#### Article
_ _ _ _ _ _ _
It was also submitted that, in the original inquiry, the Tribunal made a finding of no injury or threat of injury against the subject bicycles sold above the price set out in the exclusion. This can be found in the Tribunal’s statement that, “[g]iven the low volume of sales by the [domestic industry] and the low degree of price sensitivity, the Tribunal is of the opinion that material injury has not been suffered in the high price range segment of the market. [13] ” If the Tribunal were to grant this request, it would have to assume that dumping had occurred with respect to goods that had not been subject to the finding for the past five years because dumping proceedings were terminated in respect of these goods in light of the original finding. If the domestic industry wishes protection from allegedly dumped higher-priced bicycles, it should seek such protection through the initiation of a new case.

Furthermore, it was noted that the CBMA did not cite any authority in which the Tribunal has used its review power to grant the type of amendment being requested.

In reply, counsel for the CBMA repeated their submission that the Tribunal did not make a finding of no past, present or future injury, as contemplated by SIMA, in respect of the excluded products. Rather, the Tribunal made an injury finding, of which the exclusion was a part, that is, an element of the description of the goods covered. Therefore, this is not a case where there is an attempt being made to reverse a finding of no injury, but rather a request to consider amending the finding so that the exclusion more accurately reflects economic and commercial realities that have changed the intended exclusion in real terms.
_ _ _ _ _ _ _
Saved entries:

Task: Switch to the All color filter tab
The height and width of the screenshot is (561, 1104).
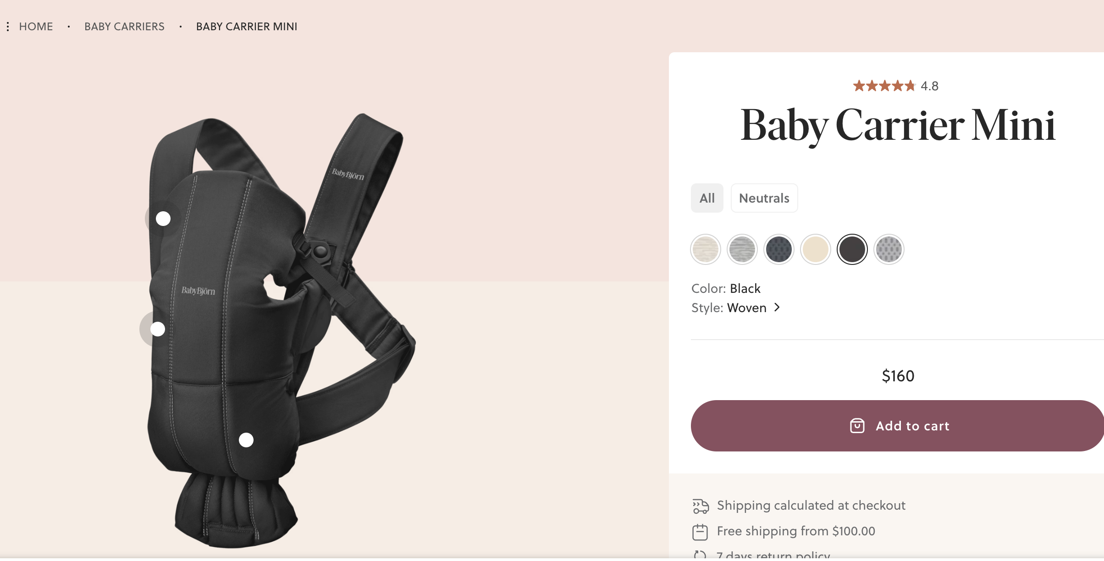Action: 707,198
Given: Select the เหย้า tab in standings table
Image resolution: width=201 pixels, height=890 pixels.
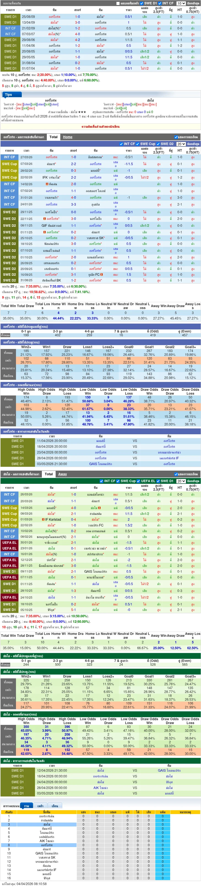Looking at the screenshot, I should pyautogui.click(x=40, y=806).
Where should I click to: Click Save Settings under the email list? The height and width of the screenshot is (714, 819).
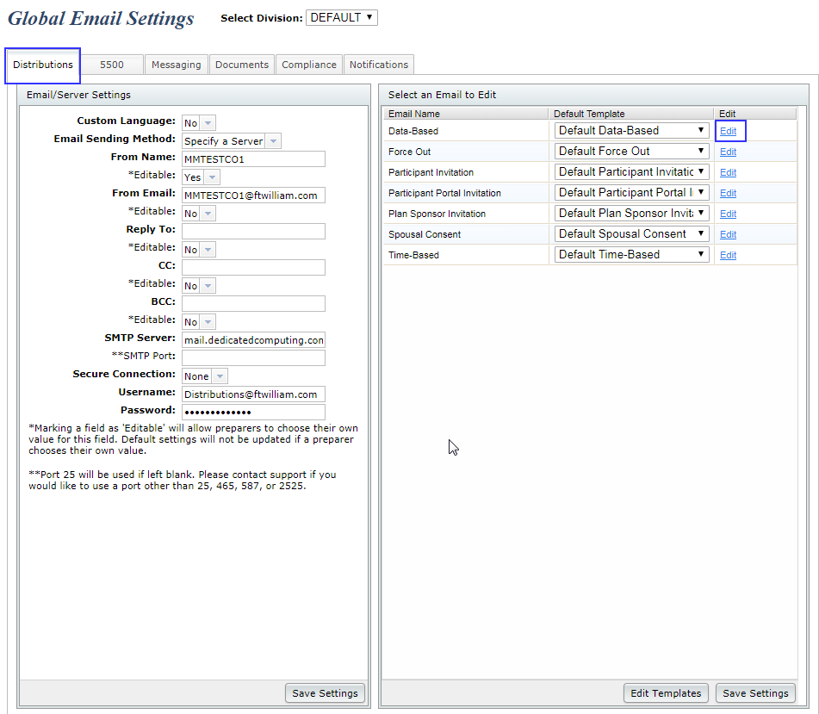coord(755,693)
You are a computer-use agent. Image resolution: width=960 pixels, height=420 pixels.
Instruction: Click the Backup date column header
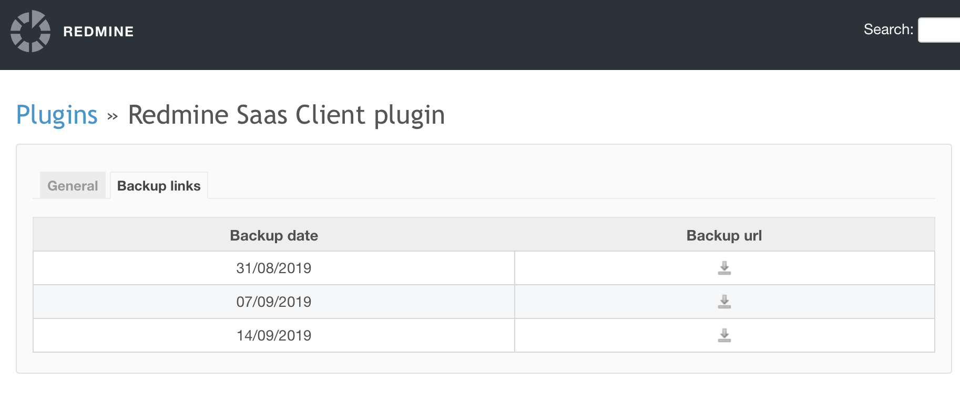[x=274, y=235]
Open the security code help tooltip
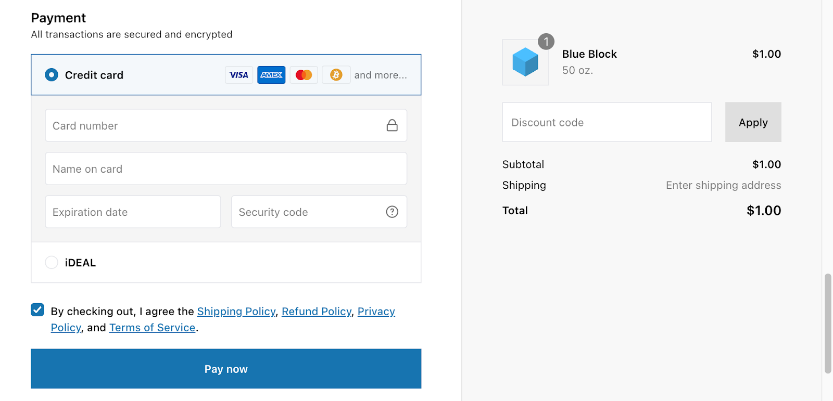 tap(392, 212)
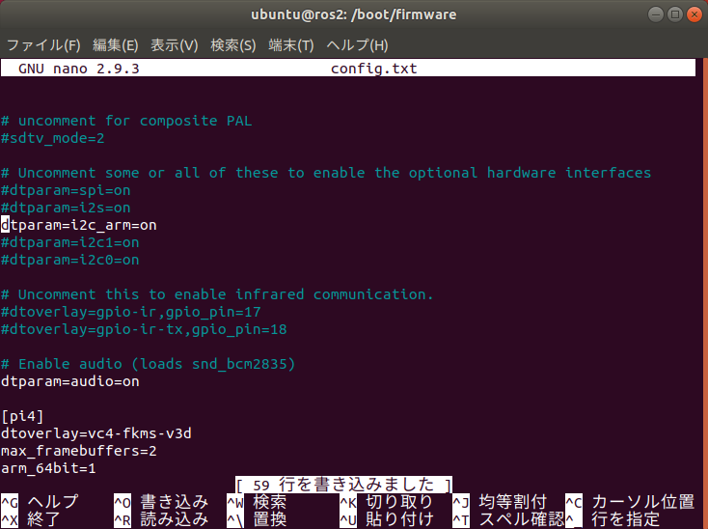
_ _ _ _ _ _ _
#### Written instruction A
In the Tribunal passage, what did the CBMA fail to cite?
#### Written instruction B
Edit the Tribunal passage from "Furthermore, it was" up to and including "in real terms.", swapping "counsel" for "lawyers".

#### Task response A
Any authority in which the Tribunal has used its review power to grant the type of amendment being requested.

#### Task response B
Furthermore, it was noted that the CBMA did not cite any authority in which the Tribunal has used its review power to grant the type of amendment being requested.

In reply, lawyers for the CBMA repeated their submission that the Tribunal did not make a finding of no past, present or future injury, as contemplated by SIMA, in respect of the excluded products. Rather, the Tribunal made an injury finding, of which the exclusion was a part, that is, an element of the description of the goods covered. Therefore, this is not a case where there is an attempt being made to reverse a finding of no injury, but rather a request to consider amending the finding so that the exclusion more accurately reflects economic and commercial realities that have changed the intended exclusion in real terms.